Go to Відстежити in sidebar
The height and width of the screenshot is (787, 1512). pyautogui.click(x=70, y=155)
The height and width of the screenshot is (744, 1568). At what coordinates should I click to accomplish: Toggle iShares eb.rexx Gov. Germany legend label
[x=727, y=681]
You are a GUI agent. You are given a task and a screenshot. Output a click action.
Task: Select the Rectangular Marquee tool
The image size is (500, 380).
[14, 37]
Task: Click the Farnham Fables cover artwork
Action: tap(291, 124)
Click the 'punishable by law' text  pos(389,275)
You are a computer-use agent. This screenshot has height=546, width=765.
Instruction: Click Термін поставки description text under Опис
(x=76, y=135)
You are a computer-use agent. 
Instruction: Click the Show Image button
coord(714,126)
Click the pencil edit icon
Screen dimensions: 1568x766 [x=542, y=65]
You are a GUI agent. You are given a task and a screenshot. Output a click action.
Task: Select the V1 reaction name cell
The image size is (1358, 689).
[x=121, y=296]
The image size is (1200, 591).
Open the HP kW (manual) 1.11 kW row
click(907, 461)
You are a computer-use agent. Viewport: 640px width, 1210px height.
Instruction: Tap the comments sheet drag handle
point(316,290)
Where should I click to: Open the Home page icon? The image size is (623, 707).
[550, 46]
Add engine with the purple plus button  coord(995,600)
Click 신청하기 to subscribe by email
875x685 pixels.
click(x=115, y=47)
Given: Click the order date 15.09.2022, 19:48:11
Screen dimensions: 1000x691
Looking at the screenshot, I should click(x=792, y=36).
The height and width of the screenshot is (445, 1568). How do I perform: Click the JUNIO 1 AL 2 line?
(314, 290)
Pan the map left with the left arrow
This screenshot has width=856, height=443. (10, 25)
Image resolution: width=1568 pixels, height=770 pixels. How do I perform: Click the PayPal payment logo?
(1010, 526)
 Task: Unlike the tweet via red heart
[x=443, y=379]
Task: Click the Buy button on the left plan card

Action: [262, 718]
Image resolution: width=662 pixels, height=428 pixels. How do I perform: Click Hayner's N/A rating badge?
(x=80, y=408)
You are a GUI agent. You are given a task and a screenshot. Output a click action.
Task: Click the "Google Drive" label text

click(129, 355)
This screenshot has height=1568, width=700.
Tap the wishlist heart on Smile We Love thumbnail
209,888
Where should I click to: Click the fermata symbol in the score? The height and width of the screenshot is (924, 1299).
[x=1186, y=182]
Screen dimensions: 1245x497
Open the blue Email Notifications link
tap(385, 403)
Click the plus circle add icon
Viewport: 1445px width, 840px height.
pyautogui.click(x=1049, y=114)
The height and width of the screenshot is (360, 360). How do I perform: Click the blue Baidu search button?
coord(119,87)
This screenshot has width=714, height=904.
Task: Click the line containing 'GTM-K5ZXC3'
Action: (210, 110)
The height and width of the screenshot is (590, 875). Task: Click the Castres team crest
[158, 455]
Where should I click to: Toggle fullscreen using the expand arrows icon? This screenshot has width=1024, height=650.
★ ★ ★
ACTIVITY —
Leaving every word in place, retype all of the listing.

RESULT OF THIS TASK —
Go to Відстежити in sidebar
The height and width of the screenshot is (787, 1512). pyautogui.click(x=70, y=155)
The height and width of the screenshot is (744, 1568). At what coordinates should I click to accomplish: Toggle iShares eb.rexx Gov. Germany legend label
[x=727, y=681]
You are a GUI agent. You are given a task and a screenshot. Output a click action.
Task: Select the Rectangular Marquee tool
The image size is (500, 380).
[14, 37]
Task: Click the Farnham Fables cover artwork
Action: tap(291, 124)
Click the 'punishable by law' text  pos(389,275)
You are a computer-use agent. This screenshot has height=546, width=765.
Instruction: Click Термін поставки description text under Опис
(x=76, y=135)
You are a computer-use agent. 
Instruction: Click the Show Image button
coord(714,126)
Click the pencil edit icon
Screen dimensions: 1568x766 [x=542, y=65]
You are a GUI agent. You are given a task and a screenshot. Output a click action.
Task: Select the V1 reaction name cell
The image size is (1358, 689).
[x=121, y=296]
The image size is (1200, 591).
Open the HP kW (manual) 1.11 kW row
click(907, 461)
You are a computer-use agent. Viewport: 640px width, 1210px height.
Instruction: Tap the comments sheet drag handle
point(316,290)
Where should I click to: Open the Home page icon? The image size is (623, 707).
[550, 46]
Add engine with the purple plus button  coord(995,600)
Click 신청하기 to subscribe by email
875x685 pixels.
click(x=115, y=47)
Given: Click the order date 15.09.2022, 19:48:11
Screen dimensions: 1000x691
Looking at the screenshot, I should click(x=792, y=36).
The height and width of the screenshot is (445, 1568). How do I perform: Click the JUNIO 1 AL 2 line?
(314, 290)
Pan the map left with the left arrow
This screenshot has width=856, height=443. (10, 25)
Image resolution: width=1568 pixels, height=770 pixels. How do I perform: Click the PayPal payment logo?
(1010, 526)
 Task: Unlike the tweet via red heart
[x=443, y=379]
Task: Click the Buy button on the left plan card

Action: [262, 718]
Image resolution: width=662 pixels, height=428 pixels. How do I perform: Click Hayner's N/A rating badge?
(x=80, y=408)
You are a GUI agent. You are given a task and a screenshot. Output a click action.
Task: Click the "Google Drive" label text

click(129, 355)
This screenshot has height=1568, width=700.
Tap the wishlist heart on Smile We Love thumbnail
209,888
Where should I click to: Click the fermata symbol in the score? The height and width of the screenshot is (924, 1299).
[x=1186, y=182]
Screen dimensions: 1245x497
Open the blue Email Notifications link
tap(385, 403)
Click the plus circle add icon
Viewport: 1445px width, 840px height.
pyautogui.click(x=1049, y=114)
The height and width of the screenshot is (360, 360). How do I perform: Click the blue Baidu search button?
coord(119,87)
This screenshot has width=714, height=904.
Task: Click the line containing 'GTM-K5ZXC3'
Action: (210, 110)
The height and width of the screenshot is (590, 875). Task: Click the Castres team crest
[158, 455]
Where should I click to: Toggle fullscreen using the expand arrows icon? This screenshot has width=1024, height=650.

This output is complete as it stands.